The chronology would continue with the incident that opens the story, Sonny's brother reading about Sonny's arrest, which would be a complication preceding the climax. The chronological order is then maintained in the rest of the opening frame that continues until the flashback is introduced, which, of course, interrupts the chronology. The climax occurs after the flashback. A climax in literature is the point at which the resolution is set in motion. It may also be the most emotional or emotion producing section, but emotion is not a requisite element of a climax.

In "Sonny's Blues" the climax comes when both brothers independently witness the revival and each has an epiphany, a moment of enlightenment and/or clarity, that predicts and sets up the resolution. Immediately following the revival (metaphorically and symbolically appropriate), Sonny's brother listens to Sonny's point of view for the first time and the brothers talk genuinely and sincerely about suffering and the aids to stepping out of suffering's pain. Their conversation is part of the falling action, or denouement, which leads to the resolution.
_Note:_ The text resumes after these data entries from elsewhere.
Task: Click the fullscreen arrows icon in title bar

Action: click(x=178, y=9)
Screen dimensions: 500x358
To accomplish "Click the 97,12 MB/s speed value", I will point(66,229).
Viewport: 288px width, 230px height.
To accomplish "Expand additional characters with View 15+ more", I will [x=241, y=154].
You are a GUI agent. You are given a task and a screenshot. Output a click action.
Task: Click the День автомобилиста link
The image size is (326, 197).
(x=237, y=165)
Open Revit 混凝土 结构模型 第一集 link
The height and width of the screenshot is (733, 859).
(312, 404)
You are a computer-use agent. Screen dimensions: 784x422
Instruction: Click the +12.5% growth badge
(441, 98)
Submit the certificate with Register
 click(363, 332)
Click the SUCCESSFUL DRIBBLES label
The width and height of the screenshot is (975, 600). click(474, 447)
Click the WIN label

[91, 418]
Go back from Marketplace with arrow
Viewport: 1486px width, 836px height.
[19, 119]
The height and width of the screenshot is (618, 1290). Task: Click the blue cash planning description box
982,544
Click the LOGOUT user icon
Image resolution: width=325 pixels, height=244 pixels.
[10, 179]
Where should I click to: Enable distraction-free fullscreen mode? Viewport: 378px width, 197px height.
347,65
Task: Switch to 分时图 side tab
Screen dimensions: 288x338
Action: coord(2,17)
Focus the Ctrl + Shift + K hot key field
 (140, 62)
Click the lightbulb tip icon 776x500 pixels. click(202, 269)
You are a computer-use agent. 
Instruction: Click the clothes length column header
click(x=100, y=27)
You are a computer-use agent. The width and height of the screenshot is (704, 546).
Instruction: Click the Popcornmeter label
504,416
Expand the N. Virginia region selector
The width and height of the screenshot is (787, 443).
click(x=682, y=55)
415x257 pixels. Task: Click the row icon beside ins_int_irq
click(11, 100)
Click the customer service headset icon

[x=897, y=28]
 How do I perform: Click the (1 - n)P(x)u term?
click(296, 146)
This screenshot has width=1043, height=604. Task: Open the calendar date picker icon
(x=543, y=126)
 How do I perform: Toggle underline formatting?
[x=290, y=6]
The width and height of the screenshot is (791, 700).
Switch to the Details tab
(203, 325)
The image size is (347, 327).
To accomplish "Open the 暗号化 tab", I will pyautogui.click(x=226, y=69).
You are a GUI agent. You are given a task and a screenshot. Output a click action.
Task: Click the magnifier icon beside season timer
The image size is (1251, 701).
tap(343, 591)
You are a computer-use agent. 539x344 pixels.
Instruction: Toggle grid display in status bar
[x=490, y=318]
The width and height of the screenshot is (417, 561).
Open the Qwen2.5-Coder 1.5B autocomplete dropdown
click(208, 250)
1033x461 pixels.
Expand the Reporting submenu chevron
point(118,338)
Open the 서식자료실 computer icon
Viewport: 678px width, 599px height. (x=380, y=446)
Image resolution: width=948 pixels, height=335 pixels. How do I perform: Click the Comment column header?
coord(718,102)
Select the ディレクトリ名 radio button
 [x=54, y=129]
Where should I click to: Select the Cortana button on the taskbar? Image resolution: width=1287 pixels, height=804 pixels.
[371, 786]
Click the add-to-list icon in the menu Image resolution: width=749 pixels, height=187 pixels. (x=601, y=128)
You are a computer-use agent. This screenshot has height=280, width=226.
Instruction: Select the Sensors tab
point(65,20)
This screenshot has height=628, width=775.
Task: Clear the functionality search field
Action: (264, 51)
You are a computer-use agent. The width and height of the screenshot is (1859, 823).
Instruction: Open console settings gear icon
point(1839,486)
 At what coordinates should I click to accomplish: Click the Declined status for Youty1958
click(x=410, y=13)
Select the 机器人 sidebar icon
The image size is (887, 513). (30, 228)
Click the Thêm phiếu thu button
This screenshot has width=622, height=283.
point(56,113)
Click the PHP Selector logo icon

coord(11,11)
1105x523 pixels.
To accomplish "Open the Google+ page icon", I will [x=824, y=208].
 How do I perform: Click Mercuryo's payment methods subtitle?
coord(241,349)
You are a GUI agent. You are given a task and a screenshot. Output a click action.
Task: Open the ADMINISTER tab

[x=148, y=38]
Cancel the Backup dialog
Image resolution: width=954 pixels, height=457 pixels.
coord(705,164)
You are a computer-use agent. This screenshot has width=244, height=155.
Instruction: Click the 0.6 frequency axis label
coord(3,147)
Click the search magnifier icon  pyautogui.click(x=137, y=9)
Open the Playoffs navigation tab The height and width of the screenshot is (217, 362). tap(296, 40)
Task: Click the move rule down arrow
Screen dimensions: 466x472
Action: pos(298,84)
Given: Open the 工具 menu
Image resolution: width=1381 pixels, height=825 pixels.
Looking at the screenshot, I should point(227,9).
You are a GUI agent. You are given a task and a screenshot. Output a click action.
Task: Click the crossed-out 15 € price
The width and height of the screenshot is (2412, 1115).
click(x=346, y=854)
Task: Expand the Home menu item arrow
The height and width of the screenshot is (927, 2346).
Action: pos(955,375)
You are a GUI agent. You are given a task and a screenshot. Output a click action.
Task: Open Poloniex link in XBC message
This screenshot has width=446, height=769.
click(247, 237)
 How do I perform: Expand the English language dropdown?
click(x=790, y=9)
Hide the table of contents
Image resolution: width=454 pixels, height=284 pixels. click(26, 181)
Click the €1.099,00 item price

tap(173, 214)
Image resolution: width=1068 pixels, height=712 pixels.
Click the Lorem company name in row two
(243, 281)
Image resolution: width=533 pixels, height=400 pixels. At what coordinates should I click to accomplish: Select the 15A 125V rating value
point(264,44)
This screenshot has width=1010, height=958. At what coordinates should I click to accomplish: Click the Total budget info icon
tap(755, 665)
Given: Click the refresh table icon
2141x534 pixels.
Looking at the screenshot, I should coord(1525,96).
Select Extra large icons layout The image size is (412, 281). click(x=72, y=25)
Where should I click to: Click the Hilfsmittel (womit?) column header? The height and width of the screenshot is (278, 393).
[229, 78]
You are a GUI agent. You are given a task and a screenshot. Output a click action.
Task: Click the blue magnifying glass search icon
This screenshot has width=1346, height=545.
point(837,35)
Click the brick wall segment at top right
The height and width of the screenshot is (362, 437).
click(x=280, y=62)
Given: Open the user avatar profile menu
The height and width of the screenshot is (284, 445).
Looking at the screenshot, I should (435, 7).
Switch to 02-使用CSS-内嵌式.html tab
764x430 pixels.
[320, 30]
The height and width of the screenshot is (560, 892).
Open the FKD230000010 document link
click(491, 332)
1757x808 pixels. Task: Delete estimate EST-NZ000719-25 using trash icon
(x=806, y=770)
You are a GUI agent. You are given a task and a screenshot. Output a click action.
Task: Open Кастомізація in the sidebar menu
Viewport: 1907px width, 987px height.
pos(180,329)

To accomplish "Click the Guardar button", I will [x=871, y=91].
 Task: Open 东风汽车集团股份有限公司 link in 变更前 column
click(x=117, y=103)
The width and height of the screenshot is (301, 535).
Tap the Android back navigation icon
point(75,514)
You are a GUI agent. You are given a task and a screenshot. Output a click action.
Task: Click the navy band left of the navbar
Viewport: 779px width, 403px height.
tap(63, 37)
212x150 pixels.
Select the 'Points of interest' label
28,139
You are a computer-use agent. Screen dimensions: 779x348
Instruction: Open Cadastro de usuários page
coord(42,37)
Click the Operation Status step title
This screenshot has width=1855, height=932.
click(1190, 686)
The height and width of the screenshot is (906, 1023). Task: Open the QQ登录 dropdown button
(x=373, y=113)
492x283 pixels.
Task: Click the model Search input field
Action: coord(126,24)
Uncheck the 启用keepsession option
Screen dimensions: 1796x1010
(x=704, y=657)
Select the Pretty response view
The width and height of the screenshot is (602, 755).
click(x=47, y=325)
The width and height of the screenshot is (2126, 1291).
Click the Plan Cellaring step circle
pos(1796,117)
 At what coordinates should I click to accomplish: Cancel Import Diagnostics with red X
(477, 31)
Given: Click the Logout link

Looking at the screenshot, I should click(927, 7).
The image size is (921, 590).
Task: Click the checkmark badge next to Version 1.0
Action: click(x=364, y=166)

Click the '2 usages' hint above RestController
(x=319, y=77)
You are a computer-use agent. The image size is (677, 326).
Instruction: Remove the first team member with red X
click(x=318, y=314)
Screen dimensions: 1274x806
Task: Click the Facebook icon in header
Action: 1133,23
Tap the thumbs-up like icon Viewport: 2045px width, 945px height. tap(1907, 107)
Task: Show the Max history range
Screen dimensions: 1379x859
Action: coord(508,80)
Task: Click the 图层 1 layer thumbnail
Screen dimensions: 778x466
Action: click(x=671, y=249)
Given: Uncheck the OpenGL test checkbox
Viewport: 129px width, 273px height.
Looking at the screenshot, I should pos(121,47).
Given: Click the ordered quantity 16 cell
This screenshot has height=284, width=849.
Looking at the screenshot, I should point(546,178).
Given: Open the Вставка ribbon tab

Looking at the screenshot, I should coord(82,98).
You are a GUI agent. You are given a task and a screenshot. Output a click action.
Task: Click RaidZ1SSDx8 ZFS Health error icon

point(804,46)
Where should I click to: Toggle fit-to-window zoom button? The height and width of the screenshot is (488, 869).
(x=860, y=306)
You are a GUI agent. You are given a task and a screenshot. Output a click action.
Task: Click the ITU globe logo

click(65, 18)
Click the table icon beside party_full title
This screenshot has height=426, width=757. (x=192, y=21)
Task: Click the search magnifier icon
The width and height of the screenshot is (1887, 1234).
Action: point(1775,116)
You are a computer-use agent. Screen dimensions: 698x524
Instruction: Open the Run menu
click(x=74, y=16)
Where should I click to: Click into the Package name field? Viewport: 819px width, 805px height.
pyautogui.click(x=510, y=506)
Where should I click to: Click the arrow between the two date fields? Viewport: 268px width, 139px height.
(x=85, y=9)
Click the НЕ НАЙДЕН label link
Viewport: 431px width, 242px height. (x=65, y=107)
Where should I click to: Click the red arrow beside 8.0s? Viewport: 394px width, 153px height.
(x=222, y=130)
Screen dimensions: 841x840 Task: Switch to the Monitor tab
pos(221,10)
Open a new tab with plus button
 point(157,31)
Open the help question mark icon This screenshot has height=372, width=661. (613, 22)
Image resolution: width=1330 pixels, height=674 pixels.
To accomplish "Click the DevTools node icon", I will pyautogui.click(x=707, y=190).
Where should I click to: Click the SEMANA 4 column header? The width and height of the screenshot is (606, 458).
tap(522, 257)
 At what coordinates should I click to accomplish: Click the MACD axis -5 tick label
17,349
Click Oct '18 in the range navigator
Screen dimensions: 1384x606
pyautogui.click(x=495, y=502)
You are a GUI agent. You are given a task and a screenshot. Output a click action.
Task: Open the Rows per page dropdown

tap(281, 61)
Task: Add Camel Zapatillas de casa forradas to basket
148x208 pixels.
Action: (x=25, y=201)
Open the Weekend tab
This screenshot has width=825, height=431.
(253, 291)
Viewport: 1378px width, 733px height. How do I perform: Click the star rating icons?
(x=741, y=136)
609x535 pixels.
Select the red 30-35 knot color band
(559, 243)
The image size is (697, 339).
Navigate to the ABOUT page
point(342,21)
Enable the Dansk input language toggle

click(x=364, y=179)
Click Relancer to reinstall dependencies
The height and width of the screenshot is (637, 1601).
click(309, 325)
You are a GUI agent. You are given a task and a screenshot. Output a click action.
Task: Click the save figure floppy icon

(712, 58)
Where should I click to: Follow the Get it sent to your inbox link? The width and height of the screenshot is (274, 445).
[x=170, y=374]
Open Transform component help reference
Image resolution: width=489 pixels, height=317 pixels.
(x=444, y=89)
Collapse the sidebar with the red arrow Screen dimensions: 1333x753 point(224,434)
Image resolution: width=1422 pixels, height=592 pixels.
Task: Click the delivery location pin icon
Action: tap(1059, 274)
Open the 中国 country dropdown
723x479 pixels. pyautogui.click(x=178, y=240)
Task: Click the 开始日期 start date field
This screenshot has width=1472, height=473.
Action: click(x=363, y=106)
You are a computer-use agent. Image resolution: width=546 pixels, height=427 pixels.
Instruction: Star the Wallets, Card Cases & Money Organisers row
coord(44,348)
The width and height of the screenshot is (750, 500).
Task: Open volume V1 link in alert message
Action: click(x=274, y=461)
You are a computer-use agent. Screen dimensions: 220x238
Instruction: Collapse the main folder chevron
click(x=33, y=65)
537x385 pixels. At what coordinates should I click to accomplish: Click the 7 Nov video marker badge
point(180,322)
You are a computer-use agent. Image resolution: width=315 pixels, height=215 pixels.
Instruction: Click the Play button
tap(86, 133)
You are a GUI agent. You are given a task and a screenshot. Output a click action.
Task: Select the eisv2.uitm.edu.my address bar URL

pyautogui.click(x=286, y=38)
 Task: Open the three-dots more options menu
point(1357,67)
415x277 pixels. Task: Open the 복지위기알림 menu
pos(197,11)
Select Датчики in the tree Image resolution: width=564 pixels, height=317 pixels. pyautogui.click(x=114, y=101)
The resolution comes at the jazz club when three things occur almost simultaneously. These are that Sonny plays "Am I Blue," his brother realizes the blues have given Sonny some degree of freedom (no matter how shallow and inadequate, which is evident because he is a heroin addict and just got out of prison), and the reader witnesses the brothers both start on the path of inner freedom from suffering, although great questions still remain about Sonny's future safety and happiness.